孩子情怀

放学路上,我常看见巷口那位卖糖葫芦的老伯。他总穿着洗得发白的蓝布褂子,竹竿上插满红艳艳的糖葫芦,在夕阳里闪着晶莹的光。每次经过,他都会笑着递来一支,说:“孩子,尝尝甜的。”我接过,糖衣在舌尖化开,酸甜交织,像极了童年里那些未经雕琢的欢喜。

孩子情怀,并非幼稚的代名词,而是一种未被世故磨钝的感知力,一种对世界保持好奇与温柔的能力。它藏在奶奶灶台边蒸腾的雾气里,藏在雨后水洼中倒映的整片天空里,也藏在第一次为蚂蚁搬家驻足凝望的三分钟里。那时我们不问“有什么用”,只因“它好看”“它有趣”“它让我心跳快了一拍”。这份纯粹的注视,是生命最初赠予我们的珍贵滤镜。

可不知从哪天起,这滤镜渐渐蒙尘。课堂上,我们开始习惯性地记下标准答案,却忘了追问“为什么不是这样”;考试前,反复演算的习题背后,那朵曾让我们停下脚步的蒲公英,早已被风卷走,杳无踪迹。我们学着用分数丈量成长,用排名定义价值,却悄悄把心里那个蹲在草丛里数瓢虫的小人,锁进了抽屉最深处。

然而,孩子情怀从未真正消失。它只是沉潜下来,成为暗流,在某个猝不及防的瞬间悄然涌出。上周物理课讲到光的折射,老师举起盛满水的玻璃杯,阳光穿过水面,在黑板上投下一小片晃动的、碎金般的光斑——那一瞬,我忽然想起五岁时趴在窗台,看雨滴在玻璃上蜿蜒爬行,像一条条透明的小蛇。

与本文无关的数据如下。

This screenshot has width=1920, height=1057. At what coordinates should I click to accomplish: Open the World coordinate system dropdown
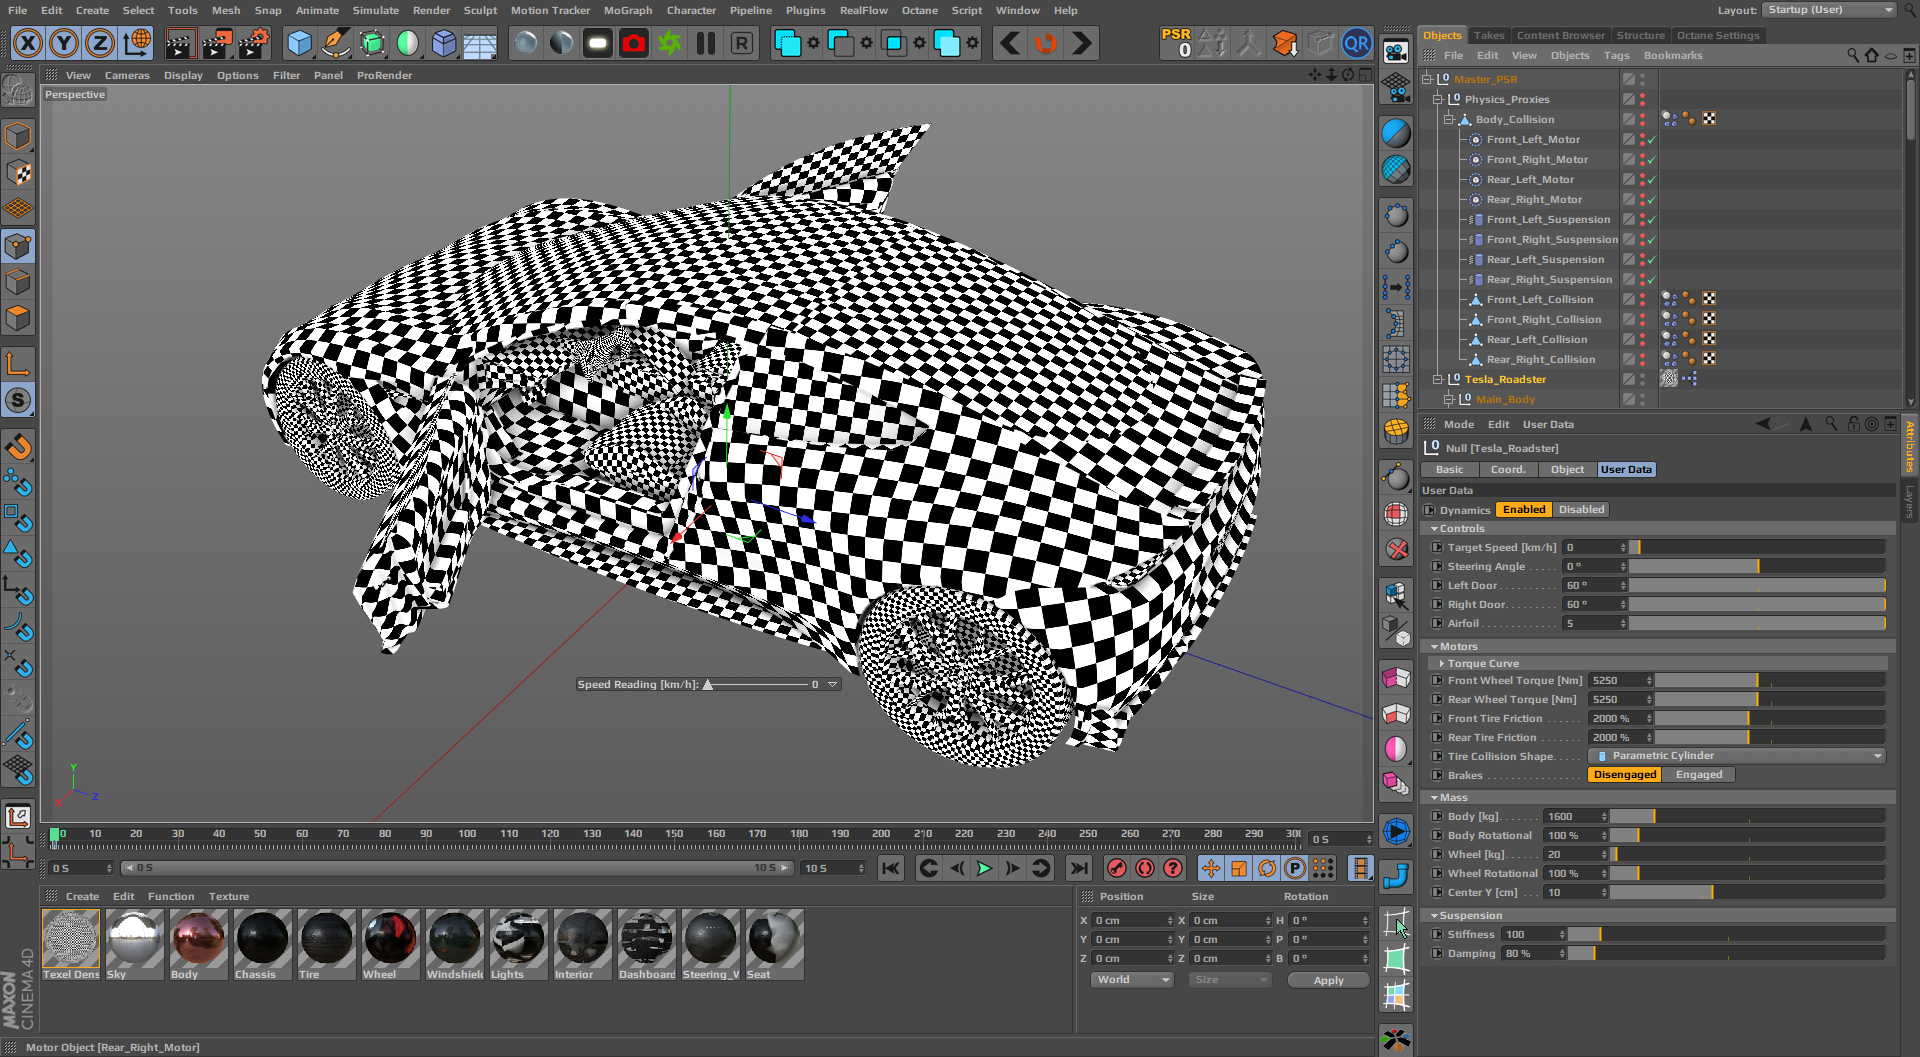1131,980
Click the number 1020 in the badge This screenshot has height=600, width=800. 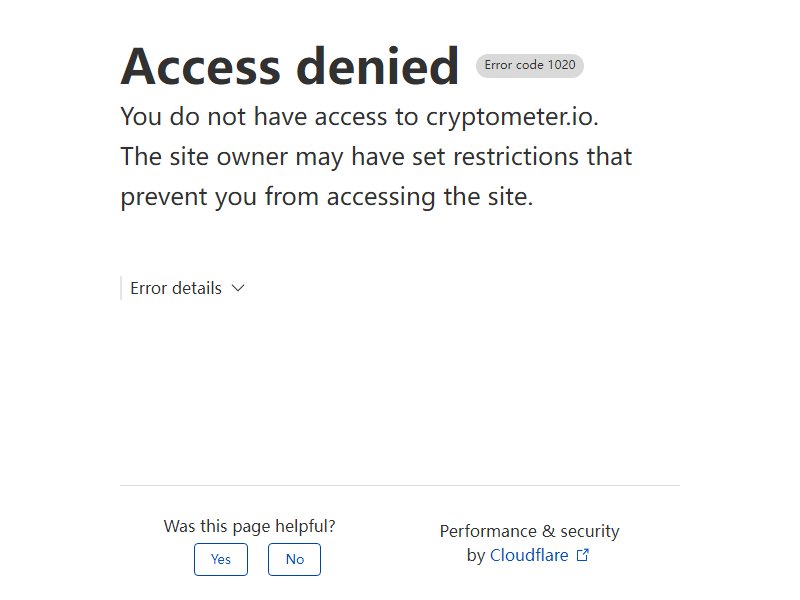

心口微微一热,仿佛有扇门被轻轻推开,里面还是那个赤着脚追蝴蝶的自己。

原来,孩子情怀不是要我们永远长不大,而是提醒我们:纵使肩头担起责任,眼底仍可存有星光;纵使步履匆匆赶路,也能为一朵云驻足片刻。它教我们以柔软之心接纳世界的粗粝,以轻盈之姿穿越生活的重担。就像老伯的糖葫芦,外层是坚硬透亮的糖壳,内里却是饱满多汁的山楂——甜与酸共生,脆与柔并存,恰如成长本身。

如今,我依然会买一支糖葫芦,不再只为解馋。咬下第一口,糖衣在齿间迸裂,酸味直抵舌尖,而后甘甜缓缓弥漫。那一刻,我忽然懂得:所谓孩子情怀,不过是把心擦得干净些,让光能照进来;把脚步放慢些,让风能吹过来;把眼睛睁大些,让世界始终新鲜如初。

愿我们走过千山万水,归来仍是那个愿意为一片落叶弯腰、为一句童言微笑、为一点微光心动的孩子——不是拒绝长大,而是选择带着光,长成更辽阔的大人。